§ Data items:
::::
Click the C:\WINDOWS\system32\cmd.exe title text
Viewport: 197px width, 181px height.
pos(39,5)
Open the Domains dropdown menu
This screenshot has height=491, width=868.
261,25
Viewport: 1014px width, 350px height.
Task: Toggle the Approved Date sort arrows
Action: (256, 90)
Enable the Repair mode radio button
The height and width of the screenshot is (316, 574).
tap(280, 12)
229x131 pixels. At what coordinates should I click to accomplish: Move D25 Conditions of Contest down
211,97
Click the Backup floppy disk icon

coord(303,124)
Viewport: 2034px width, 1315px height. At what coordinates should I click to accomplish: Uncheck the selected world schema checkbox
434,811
::::
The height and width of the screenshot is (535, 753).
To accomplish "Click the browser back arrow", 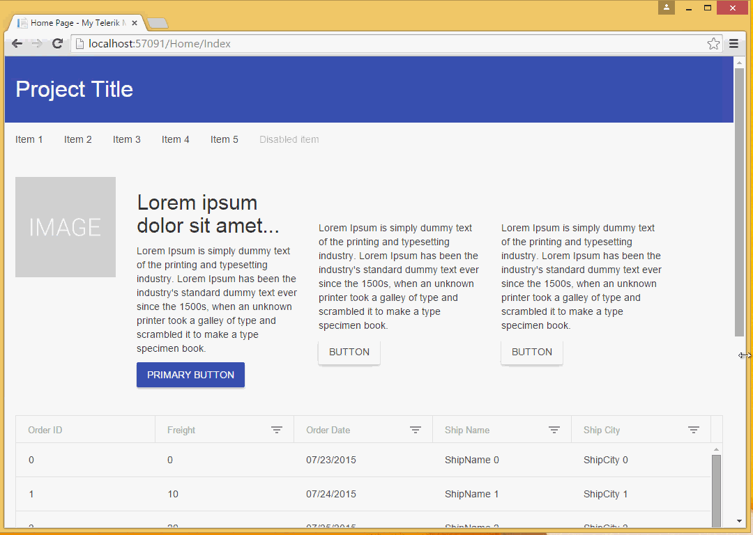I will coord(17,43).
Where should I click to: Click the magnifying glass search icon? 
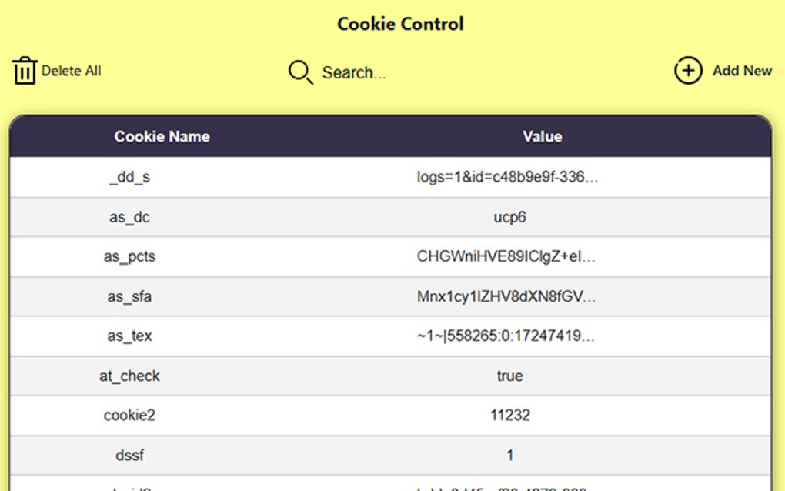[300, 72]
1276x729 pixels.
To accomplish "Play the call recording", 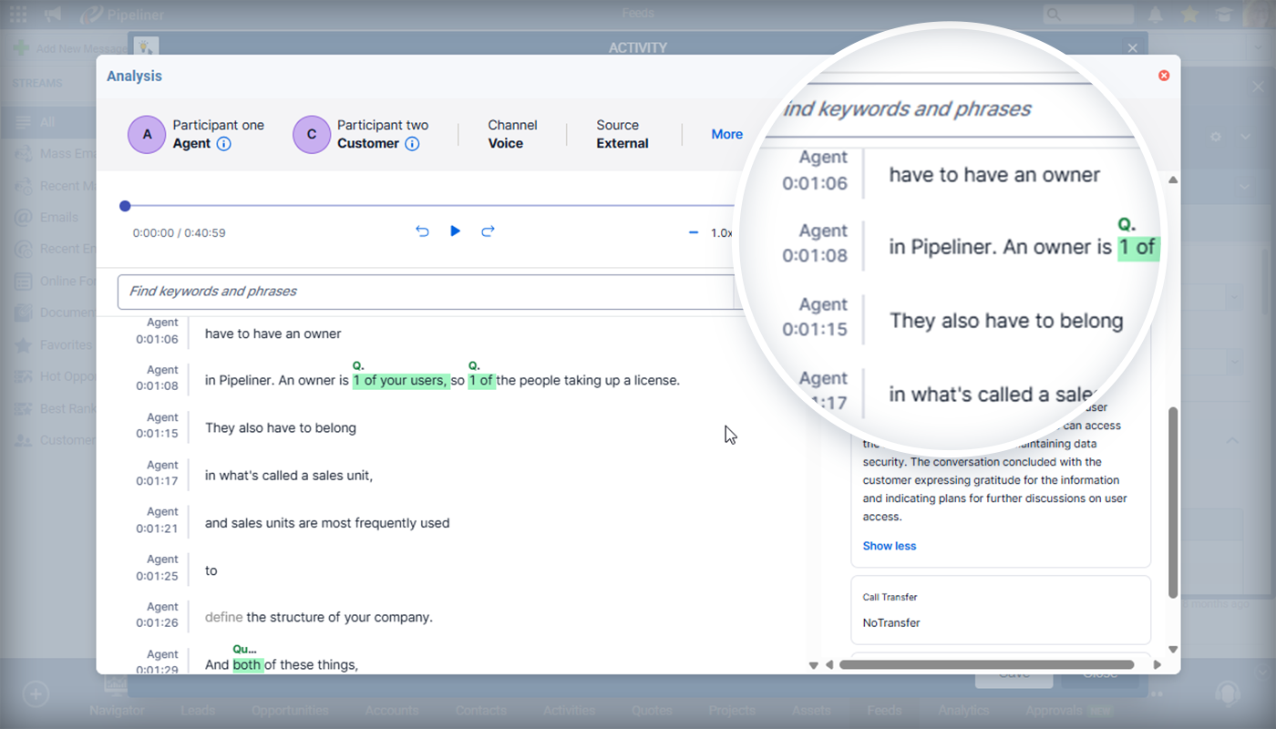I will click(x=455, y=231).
::::
The stretch of entries above that starts with the line containing "Click the C:\WINDOWS\system32\cmd.exe" and goes on through the line containing "Open the Domains dropdown menu" is to be transcribed exactly, and no other line is to be transcribed.

§ Reply:
Click the C:\WINDOWS\system32\cmd.exe title text
Viewport: 197px width, 181px height.
pos(39,5)
Open the Domains dropdown menu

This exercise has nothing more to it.